Marcin Wrona po 55. Rajdzie Barbórka

11 grudnia 2017, Aktualności, Sporty samochodowe

Rajd Barbórka, jak co roku, wieńczy każdy sezon rajdowy. 20-letni rzeszowianin ponownie, jak w poprzedniej edycji, przystąpił do rywalizacji w Oplu Adamie, ale tym razem w wersji R2. Finalnie załoga Wrona/Kozdroń zajęła 12. miejsce w klasie.

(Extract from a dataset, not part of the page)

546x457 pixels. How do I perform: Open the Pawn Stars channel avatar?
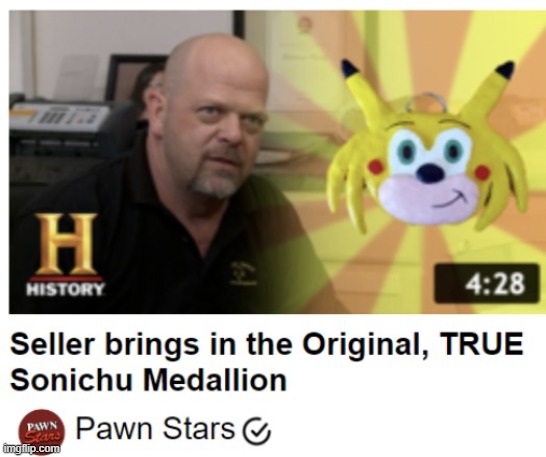41,431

Marcin Wrona: Dla mnie był to chyba jeden z najtrudniejszych weekendów w karierze. Można powiedzieć, że cały tydzień był ubrany w problemy, ponieważ we wtorek złapała mnie angina co spowodowało, że odwołałem czwartkowe testy przed rajdem, a decyzja o starcie zapadła wieczorem. Rajd zaczęliśmy od piątkowego odcinka testowego, na którym awarii uległa skrzynia biegów. Z tego miejsca chciałbym podziękować całej ekipie: MV Cars Rally Team, Panu Mirkowi Pawłowskiemu, Panu Markowi Łasiewickiemu oraz mojemu tacie za walkę z usterką do 4 w nocy. Jesteście wielcy! Sam rajd niestety też nie należał do udanych, liczne błędy spowodowane brakiem koncentracji z powodu choroby i braku kilometrów testowych przed rajdem dały się we znaki. Chłopaki narzucili szybkie tempo podczas całego rajdu, gratulacje dla Rafała Kręciocha i Tomasza Borko! Chciałbym przeprosić i podziękować kibicom, sponsorom za wsparcie oraz Kamilowi, że tak często na mnie nie krzyczał podczas jazdy: www.lagrotta.pl, www.pawlowski.narzedziownia.org, Marma Polskie Folie, Grupa reklamowa Greemi, ABC Prawo Jazdy, Miasto Rzeszów oraz TVP3 Rzeszów.